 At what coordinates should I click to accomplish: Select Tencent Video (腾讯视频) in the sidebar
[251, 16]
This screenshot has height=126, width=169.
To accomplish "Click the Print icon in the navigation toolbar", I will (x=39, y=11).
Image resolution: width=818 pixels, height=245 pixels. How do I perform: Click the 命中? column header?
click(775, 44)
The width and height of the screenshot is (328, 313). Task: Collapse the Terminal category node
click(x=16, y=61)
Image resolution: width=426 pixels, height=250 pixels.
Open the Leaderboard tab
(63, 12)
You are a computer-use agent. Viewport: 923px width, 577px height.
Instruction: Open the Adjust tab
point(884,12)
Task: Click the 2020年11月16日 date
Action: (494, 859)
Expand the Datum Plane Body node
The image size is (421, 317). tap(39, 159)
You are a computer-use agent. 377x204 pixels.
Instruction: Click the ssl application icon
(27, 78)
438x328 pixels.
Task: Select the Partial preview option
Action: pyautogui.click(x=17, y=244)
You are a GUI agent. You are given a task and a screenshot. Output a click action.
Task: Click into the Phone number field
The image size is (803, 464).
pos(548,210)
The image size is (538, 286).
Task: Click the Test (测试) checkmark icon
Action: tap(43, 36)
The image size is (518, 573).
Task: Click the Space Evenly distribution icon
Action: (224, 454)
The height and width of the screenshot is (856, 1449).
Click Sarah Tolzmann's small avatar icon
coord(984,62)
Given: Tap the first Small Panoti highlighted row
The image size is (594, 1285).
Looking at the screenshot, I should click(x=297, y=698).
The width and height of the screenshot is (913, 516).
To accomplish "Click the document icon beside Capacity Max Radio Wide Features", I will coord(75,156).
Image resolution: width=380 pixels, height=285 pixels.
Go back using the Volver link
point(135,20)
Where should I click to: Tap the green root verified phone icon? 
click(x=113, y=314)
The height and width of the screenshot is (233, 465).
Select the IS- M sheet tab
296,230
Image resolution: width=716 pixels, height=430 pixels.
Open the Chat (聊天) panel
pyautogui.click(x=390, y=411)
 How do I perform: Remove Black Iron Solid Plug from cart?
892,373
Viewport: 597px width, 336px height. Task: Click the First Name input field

######

§ TASK GOAL
Please show every line of the material that contains the string "field".

§ COMPLETED EXERCISE
Task: Click into the Phone number field
Viewport: 597px width, 336px height. Task: Click the First Name input field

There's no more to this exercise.